→ **Brief**:
Check the records below line by line. Give the count of lines with "will", and nothing else.
****************
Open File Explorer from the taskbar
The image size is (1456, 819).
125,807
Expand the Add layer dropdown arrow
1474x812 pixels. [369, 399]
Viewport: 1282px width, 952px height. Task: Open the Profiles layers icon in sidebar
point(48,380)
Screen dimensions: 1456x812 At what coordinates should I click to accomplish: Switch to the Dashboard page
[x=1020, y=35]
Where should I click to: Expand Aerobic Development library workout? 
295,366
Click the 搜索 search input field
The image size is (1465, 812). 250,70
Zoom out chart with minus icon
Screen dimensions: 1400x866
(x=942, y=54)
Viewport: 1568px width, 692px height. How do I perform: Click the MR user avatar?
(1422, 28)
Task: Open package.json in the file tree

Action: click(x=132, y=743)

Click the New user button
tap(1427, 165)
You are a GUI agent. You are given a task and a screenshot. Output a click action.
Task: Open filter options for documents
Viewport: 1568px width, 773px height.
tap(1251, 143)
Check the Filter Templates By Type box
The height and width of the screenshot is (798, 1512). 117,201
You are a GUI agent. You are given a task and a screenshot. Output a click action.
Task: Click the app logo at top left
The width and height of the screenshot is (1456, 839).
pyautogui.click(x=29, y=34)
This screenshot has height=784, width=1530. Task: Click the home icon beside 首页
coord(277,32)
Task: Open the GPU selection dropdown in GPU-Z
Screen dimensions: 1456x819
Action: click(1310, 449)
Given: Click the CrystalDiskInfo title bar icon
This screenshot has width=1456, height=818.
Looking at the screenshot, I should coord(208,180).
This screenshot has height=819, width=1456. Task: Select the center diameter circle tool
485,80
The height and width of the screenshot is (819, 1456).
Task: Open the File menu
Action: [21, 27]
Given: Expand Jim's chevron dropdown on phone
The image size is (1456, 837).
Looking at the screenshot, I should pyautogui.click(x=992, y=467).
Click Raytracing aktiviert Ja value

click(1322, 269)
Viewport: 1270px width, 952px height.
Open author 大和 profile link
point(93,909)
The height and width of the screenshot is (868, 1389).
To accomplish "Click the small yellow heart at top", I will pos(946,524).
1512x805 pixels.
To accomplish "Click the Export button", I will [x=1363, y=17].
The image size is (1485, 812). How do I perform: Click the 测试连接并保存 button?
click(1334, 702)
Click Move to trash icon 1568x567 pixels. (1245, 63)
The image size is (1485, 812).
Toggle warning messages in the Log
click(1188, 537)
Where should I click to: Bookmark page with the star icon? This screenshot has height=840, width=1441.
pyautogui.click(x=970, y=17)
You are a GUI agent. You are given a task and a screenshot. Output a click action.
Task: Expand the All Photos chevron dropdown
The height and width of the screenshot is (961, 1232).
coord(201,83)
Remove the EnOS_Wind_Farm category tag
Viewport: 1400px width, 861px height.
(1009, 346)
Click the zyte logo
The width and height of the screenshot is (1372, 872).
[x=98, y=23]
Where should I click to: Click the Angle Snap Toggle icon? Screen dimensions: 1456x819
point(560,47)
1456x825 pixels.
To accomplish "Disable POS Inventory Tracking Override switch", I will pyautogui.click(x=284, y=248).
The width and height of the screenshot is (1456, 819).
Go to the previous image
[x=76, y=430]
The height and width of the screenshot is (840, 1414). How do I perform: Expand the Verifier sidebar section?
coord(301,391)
****************
→ **Reply**:
3